CDU schließt Gespräche mit der AfD kategorisch aus – Radtke hält an "Brandmauer" fest
Antonio SchleichCDU schließt Gespräche mit der AfD kategorisch aus – Radtke hält an "Brandmauer" fest
Dennis Radtke, Vorsitzender der Arbeitsgemeinschaft der CDU, hat Gespräche mit der rechtsextremen AfD kategorisch ausgeschlossen. Die Absage erfolgt zu einer Zeit, in der politische Akteure darüber diskutieren, wie mit dem wachsenden Einfluss der Partei umgegangen werden soll.

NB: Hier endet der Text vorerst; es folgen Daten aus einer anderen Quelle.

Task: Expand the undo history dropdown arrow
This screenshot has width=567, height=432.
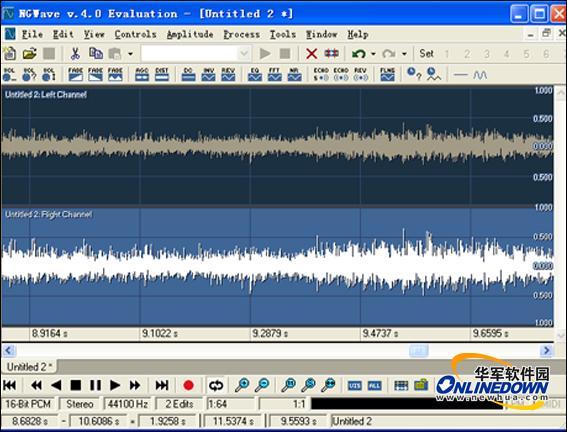Action: pyautogui.click(x=373, y=54)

Peer Steinbrück, ehemaliger SPD-Finanzminister, hatte kürzlich vorgeschlagen, für mögliche Gespräche mit der AfD „rote Linien“ zu ziehen. Er argumentierte, klare Grenzen könnten unter strengen Auflagen einen begrenzten Austausch ermöglichen.
Radtke wies diesen Ansatz entschieden zurück und lehnte jeden Dialog ab. Es sei unrealistisch, von der AfD eine Kursänderung zu erwarten – das käme einer Aufforderung gleich, ihre grundlegende Identität aufzugeben. Stattdessen betonte er, die „Brandmauer“ – also die politische Absperrung gegen die AfD – diene dem Schutz der demokratischen Parteien und nicht der Schwächung des Rechtsextremismus.
Als wirksamere Mittel gegen Extremismus nannte Radtke Glaubwürdigkeit und Bürgernähe. Diese Ansätze seien seiner Meinung nach effektiver als eine direkte Auseinandersetzung mit der AfD.
Die Debatte zeigt, wie tief die Meinungsverschiedenheiten über den Umgang mit dem Aufstieg der AfD sind. Radtkes Haltung unterstreicht die Weigerung der CDU, mit der Partei zusammenzuarbeiten oder sie zu legitimieren. Die Diskussion über „rote Linien“ und politische Grenzen bleibt vorerst ungelöst.